Items from a dataset:

▬▬▬

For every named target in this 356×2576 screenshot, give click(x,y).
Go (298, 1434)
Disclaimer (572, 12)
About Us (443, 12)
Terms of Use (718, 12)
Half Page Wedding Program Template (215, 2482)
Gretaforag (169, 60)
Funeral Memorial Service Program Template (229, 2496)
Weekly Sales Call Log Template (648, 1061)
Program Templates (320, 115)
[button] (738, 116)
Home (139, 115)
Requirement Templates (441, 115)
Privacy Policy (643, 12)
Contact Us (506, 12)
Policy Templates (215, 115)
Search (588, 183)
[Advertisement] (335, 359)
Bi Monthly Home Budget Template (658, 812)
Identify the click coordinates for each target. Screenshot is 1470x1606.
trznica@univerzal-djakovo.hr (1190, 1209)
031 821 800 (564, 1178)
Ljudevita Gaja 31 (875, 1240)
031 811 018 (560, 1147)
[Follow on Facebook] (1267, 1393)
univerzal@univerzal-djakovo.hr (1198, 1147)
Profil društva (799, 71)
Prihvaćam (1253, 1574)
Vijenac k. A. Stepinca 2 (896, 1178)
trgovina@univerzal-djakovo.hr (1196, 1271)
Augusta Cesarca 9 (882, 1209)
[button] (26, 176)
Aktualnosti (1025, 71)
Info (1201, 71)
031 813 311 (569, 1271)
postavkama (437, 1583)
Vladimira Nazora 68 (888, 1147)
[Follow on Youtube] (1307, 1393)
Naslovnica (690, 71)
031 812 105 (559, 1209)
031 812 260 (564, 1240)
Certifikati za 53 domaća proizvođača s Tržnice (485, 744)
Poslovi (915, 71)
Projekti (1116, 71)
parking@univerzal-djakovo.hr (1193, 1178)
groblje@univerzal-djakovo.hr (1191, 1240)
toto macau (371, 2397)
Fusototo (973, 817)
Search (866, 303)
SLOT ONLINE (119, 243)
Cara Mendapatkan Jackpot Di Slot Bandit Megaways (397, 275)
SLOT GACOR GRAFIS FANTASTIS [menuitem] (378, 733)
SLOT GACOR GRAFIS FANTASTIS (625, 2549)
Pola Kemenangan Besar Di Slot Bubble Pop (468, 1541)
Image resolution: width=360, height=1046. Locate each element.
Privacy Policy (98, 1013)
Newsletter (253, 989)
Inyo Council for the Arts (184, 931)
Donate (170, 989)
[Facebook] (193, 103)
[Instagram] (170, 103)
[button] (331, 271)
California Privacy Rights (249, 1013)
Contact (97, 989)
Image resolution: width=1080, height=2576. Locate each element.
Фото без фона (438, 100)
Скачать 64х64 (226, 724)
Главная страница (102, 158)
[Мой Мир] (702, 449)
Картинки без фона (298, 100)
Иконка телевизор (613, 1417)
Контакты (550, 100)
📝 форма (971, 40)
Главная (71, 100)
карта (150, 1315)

▬▬▬

_Try it_
The full set of entries must be printed again without any alteration.

_Task response_
For every named target in this 356×2576 screenshot, give click(x,y).
Go (298, 1434)
Disclaimer (572, 12)
About Us (443, 12)
Terms of Use (718, 12)
Half Page Wedding Program Template (215, 2482)
Gretaforag (169, 60)
Funeral Memorial Service Program Template (229, 2496)
Weekly Sales Call Log Template (648, 1061)
Program Templates (320, 115)
[button] (738, 116)
Home (139, 115)
Requirement Templates (441, 115)
Privacy Policy (643, 12)
Contact Us (506, 12)
Policy Templates (215, 115)
Search (588, 183)
[Advertisement] (335, 359)
Bi Monthly Home Budget Template (658, 812)
Identify the click coordinates for each target. Screenshot is 1470x1606.
trznica@univerzal-djakovo.hr (1190, 1209)
031 821 800 (564, 1178)
Ljudevita Gaja 31 (875, 1240)
031 811 018 (560, 1147)
[Follow on Facebook] (1267, 1393)
univerzal@univerzal-djakovo.hr (1198, 1147)
Profil društva (799, 71)
Prihvaćam (1253, 1574)
Vijenac k. A. Stepinca 2 (896, 1178)
trgovina@univerzal-djakovo.hr (1196, 1271)
Augusta Cesarca 9 (882, 1209)
[button] (26, 176)
Aktualnosti (1025, 71)
Info (1201, 71)
031 813 311 (569, 1271)
postavkama (437, 1583)
Vladimira Nazora 68 (888, 1147)
[Follow on Youtube] (1307, 1393)
Naslovnica (690, 71)
031 812 105 (559, 1209)
031 812 260 (564, 1240)
Certifikati za 53 domaća proizvođača s Tržnice (485, 744)
Poslovi (915, 71)
Projekti (1116, 71)
parking@univerzal-djakovo.hr (1193, 1178)
groblje@univerzal-djakovo.hr (1191, 1240)
toto macau (371, 2397)
Fusototo (973, 817)
Search (866, 303)
SLOT ONLINE (119, 243)
Cara Mendapatkan Jackpot Di Slot Bandit Megaways (397, 275)
SLOT GACOR GRAFIS FANTASTIS [menuitem] (378, 733)
SLOT GACOR GRAFIS FANTASTIS (625, 2549)
Pola Kemenangan Besar Di Slot Bubble Pop (468, 1541)
Image resolution: width=360, height=1046. Locate each element.
Privacy Policy (98, 1013)
Newsletter (253, 989)
Inyo Council for the Arts (184, 931)
Donate (170, 989)
[Facebook] (193, 103)
[Instagram] (170, 103)
[button] (331, 271)
California Privacy Rights (249, 1013)
Contact (97, 989)
Image resolution: width=1080, height=2576. Locate each element.
Фото без фона (438, 100)
Скачать 64х64 (226, 724)
Главная страница (102, 158)
[Мой Мир] (702, 449)
Картинки без фона (298, 100)
Иконка телевизор (613, 1417)
Контакты (550, 100)
📝 форма (971, 40)
Главная (71, 100)
карта (150, 1315)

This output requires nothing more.